I also did some looking back at significant and memorable events this year, and two spring to mind immediately.

The Ken Page Memorial Trust Gala in May featured a cross-section of Canadian and American artists in an informal setting, again at the Old Mill, where players were mixed and matched throughout the evening. The visitors included the Vache brothers, Allan and Warren, George Masso and the multi-talented Scott Robinson, all long-time favourites with Toronto audiences. And the local musicians included almost a who’s who on the Toronto scene with John MacLeod, Kevin Turcotte, Laurie Bower, Al Kay, Don Thompson, John Sherwood, Reg Schwager, Neil Swainson, Terry Clarke, Lucian Gray and some guy playing a bent soprano sax.

Then there was the tribute performance by members of the Rob McConnell Tentet at the Old Mill.

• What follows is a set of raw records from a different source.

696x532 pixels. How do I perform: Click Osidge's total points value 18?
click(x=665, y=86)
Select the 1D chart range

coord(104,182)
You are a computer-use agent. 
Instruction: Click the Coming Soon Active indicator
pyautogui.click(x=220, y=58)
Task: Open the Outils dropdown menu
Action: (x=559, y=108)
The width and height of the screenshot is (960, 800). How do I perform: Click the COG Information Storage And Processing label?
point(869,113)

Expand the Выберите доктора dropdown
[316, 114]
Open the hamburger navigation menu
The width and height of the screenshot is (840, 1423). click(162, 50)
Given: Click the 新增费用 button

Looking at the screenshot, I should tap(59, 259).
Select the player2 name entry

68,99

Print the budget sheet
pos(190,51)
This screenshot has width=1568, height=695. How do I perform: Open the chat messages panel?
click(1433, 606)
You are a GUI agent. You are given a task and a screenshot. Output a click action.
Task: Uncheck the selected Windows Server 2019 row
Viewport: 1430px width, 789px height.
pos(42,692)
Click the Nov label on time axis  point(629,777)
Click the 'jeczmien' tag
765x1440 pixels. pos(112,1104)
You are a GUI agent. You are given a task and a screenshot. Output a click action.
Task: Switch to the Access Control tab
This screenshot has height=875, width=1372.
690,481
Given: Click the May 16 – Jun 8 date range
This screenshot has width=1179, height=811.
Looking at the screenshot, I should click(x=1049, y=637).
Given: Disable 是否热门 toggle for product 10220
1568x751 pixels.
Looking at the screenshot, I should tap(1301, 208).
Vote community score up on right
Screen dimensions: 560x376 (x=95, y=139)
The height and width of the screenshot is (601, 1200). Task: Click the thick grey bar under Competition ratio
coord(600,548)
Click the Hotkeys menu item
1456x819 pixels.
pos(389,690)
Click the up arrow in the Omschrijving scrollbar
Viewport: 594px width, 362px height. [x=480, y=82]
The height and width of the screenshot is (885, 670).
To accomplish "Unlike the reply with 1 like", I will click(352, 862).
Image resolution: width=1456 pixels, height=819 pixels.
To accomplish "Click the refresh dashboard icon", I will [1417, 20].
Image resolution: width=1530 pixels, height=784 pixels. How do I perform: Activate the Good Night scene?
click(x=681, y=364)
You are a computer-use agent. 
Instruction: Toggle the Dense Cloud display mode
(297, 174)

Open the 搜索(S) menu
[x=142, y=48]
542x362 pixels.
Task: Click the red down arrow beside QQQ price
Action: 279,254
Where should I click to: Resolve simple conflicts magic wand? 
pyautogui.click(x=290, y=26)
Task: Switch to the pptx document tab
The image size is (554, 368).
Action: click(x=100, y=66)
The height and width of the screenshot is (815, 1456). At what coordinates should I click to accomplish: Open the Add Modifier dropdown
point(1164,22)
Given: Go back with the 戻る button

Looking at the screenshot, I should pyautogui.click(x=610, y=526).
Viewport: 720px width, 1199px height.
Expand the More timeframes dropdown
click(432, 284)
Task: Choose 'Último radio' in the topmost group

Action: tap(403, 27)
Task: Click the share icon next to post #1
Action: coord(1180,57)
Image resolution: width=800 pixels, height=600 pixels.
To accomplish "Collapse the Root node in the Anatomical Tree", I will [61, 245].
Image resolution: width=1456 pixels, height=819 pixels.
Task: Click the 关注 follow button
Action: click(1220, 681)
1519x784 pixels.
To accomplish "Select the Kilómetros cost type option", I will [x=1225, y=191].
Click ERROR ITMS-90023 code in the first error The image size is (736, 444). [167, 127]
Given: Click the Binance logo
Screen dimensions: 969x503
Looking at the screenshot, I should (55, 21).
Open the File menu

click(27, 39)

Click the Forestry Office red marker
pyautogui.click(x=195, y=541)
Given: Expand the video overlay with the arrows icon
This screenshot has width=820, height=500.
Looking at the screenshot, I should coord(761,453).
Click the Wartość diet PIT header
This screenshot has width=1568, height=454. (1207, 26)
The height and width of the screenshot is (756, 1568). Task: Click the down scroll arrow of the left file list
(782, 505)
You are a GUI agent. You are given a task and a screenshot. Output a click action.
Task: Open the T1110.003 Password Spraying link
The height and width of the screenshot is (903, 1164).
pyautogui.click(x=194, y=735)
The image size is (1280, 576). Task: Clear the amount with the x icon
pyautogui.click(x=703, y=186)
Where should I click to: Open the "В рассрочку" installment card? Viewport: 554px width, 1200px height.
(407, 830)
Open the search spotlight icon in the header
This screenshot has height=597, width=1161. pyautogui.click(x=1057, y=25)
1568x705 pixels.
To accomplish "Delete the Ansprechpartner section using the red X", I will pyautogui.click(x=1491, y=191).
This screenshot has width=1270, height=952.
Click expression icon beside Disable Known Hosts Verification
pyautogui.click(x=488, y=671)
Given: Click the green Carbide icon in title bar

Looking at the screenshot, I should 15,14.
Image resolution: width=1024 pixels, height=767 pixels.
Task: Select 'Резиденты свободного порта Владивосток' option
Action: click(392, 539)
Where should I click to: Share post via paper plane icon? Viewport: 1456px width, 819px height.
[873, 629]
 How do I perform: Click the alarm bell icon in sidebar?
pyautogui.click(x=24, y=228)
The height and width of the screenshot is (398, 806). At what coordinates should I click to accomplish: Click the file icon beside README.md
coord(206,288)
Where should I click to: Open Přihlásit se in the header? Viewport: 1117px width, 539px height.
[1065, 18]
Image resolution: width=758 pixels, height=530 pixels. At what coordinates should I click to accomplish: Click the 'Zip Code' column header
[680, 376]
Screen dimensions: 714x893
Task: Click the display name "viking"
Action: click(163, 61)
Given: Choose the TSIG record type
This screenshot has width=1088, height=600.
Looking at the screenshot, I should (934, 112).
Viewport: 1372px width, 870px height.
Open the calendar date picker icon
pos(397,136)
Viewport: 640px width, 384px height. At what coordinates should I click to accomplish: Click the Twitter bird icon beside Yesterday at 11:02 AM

Led by trombonist Terry Promane the band gave an exuberant evening of Rob’s arrangements – that is, until the closing number, “For All We Know,” composed by J. Fred Coots in 1934, with lyrics by Sam M. Lewis. It goes as follows:

For all we know we may never meet again

Before you go make this moment sweet again

We won’t say goodnight until the last minute

I’ll hold out my hand and my heart will be in it

For all we know this may only be a dream

We come and we go like the ripples of a stream

So love me, love me tonight tomorrow was made for some

Tomorrow may never come for all we know

Ah, they don’t write lyrics like that any more.

But on that night it was an instrumental performance – and if ever there was a demonstration of the emotional power of music it was John Johnston’s moving alto sax interpretation of Rob McConnell’s arrangement. If there was a dry eye in the room it must have belonged to someone who is emotionally deaf.

To all of you out there: fall in and get out to hear some jazz!